[RECORDS SHOWN]
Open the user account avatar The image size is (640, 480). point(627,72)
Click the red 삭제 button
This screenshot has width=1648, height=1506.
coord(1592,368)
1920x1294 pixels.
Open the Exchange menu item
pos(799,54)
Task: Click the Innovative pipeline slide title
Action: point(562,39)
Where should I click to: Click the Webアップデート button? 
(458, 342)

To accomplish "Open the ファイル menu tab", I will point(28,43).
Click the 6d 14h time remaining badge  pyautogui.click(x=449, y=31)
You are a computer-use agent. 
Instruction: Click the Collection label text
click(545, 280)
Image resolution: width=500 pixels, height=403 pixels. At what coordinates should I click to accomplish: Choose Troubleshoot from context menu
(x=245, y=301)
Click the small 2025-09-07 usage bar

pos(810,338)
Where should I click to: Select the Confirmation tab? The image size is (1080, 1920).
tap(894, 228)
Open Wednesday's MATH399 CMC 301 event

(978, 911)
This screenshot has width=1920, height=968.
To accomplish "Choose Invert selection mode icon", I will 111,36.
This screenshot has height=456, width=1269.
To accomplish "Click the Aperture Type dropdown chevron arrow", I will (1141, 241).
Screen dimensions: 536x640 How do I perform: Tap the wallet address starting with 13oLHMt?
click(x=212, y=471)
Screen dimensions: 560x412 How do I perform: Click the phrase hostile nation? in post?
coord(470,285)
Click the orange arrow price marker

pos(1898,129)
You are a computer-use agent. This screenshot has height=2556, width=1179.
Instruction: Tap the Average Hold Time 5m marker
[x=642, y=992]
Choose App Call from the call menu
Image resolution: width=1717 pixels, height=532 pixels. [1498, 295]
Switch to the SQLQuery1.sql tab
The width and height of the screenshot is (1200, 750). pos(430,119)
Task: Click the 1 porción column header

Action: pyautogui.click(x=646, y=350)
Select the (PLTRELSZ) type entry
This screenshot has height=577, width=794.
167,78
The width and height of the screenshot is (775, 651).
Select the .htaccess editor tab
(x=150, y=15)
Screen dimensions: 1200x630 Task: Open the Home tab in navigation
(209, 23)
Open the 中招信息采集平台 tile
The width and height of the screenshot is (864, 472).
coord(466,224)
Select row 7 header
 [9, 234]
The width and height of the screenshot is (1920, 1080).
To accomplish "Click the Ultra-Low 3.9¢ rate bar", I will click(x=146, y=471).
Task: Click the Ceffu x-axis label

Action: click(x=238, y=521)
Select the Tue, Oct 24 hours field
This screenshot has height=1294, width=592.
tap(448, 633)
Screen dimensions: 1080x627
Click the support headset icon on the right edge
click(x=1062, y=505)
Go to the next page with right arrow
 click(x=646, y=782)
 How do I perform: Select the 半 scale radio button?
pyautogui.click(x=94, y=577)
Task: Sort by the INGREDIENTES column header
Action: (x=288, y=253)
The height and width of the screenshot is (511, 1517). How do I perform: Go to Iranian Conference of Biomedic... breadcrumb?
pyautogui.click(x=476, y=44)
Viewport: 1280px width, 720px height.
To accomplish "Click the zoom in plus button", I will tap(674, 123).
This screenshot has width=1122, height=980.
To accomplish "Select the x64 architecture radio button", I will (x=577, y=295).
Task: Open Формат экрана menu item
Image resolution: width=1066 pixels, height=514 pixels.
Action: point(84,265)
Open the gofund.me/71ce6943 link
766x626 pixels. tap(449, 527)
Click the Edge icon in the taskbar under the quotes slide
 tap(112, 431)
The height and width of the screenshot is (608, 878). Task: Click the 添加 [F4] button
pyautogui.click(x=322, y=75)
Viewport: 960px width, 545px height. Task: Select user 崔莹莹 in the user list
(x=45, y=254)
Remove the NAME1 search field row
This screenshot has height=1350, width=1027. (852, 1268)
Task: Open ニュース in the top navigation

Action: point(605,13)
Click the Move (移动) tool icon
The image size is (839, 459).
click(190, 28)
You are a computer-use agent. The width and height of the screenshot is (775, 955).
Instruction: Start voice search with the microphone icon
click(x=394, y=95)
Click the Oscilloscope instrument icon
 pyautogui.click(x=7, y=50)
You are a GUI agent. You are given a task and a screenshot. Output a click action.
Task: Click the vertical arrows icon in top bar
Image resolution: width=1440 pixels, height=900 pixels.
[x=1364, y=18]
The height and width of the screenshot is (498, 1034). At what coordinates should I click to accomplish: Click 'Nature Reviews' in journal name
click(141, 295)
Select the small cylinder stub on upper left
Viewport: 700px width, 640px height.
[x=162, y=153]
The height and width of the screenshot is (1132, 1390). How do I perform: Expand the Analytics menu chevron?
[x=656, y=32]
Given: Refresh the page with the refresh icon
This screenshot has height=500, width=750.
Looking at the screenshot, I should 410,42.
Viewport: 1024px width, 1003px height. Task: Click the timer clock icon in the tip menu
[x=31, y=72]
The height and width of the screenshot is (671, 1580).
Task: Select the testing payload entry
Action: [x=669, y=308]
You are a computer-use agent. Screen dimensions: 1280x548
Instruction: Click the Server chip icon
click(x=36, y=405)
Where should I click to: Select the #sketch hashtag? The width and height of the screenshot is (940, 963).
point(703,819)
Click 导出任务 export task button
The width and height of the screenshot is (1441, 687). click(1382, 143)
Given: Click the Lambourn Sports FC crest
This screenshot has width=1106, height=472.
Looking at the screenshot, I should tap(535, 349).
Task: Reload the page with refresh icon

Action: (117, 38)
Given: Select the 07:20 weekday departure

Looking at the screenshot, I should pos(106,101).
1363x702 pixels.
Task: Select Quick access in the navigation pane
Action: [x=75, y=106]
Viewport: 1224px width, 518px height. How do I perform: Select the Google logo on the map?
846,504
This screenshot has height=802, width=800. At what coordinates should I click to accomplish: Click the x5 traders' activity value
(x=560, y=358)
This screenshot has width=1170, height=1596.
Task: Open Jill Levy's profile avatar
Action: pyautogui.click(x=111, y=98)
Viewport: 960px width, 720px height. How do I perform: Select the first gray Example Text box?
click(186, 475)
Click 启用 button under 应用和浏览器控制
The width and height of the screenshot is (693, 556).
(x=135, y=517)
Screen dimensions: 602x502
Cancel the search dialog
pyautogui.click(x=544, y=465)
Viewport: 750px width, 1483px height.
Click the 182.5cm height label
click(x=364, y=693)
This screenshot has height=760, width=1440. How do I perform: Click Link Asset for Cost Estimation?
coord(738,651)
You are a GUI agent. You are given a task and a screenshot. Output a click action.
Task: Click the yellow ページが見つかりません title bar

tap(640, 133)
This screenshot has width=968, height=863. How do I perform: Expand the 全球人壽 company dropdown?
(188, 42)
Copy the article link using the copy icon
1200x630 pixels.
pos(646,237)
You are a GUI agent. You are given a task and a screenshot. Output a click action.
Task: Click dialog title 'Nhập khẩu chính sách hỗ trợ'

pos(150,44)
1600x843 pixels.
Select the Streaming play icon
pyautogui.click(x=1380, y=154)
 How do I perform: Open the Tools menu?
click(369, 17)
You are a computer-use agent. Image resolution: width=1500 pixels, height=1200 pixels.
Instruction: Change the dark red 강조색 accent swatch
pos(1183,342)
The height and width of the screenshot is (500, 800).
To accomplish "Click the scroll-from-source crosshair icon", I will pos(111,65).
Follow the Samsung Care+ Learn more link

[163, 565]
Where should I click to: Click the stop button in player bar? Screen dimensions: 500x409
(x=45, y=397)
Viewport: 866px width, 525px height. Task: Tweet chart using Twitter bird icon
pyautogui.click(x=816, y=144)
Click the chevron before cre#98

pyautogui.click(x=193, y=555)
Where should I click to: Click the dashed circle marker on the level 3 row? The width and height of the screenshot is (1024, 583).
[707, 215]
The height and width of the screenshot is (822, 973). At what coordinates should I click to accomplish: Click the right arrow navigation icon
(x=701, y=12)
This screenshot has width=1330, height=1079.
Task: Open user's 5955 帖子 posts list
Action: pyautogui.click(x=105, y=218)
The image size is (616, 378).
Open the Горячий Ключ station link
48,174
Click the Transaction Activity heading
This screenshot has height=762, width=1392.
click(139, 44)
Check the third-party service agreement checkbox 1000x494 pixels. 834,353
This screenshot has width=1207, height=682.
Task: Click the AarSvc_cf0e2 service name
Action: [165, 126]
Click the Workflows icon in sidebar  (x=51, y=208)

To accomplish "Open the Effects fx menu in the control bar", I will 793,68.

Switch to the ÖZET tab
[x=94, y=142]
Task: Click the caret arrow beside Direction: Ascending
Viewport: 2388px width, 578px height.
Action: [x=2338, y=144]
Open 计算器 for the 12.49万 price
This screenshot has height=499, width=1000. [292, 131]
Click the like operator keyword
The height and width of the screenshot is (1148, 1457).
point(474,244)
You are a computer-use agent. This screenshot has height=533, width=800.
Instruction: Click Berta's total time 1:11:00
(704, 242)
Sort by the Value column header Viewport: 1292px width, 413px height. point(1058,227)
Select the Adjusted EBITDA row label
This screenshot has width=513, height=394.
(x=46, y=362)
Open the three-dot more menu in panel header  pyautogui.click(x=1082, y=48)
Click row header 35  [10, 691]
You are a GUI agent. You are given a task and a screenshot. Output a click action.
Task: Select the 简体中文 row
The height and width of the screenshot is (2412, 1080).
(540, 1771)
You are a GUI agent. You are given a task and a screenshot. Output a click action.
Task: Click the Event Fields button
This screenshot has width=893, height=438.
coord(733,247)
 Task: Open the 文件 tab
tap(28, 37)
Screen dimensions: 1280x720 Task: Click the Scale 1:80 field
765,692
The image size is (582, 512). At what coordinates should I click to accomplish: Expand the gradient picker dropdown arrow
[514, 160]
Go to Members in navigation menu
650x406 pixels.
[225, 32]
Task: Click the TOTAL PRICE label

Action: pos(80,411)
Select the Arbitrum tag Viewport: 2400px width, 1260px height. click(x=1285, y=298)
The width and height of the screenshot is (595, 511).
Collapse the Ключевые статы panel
[/RECORDS SHOWN]
→ TASK TO CARRY OUT
Report the count of lines in the entries that contain the string "computer", and nothing besides it.

→ ANSWER TO THE PROBLEM
6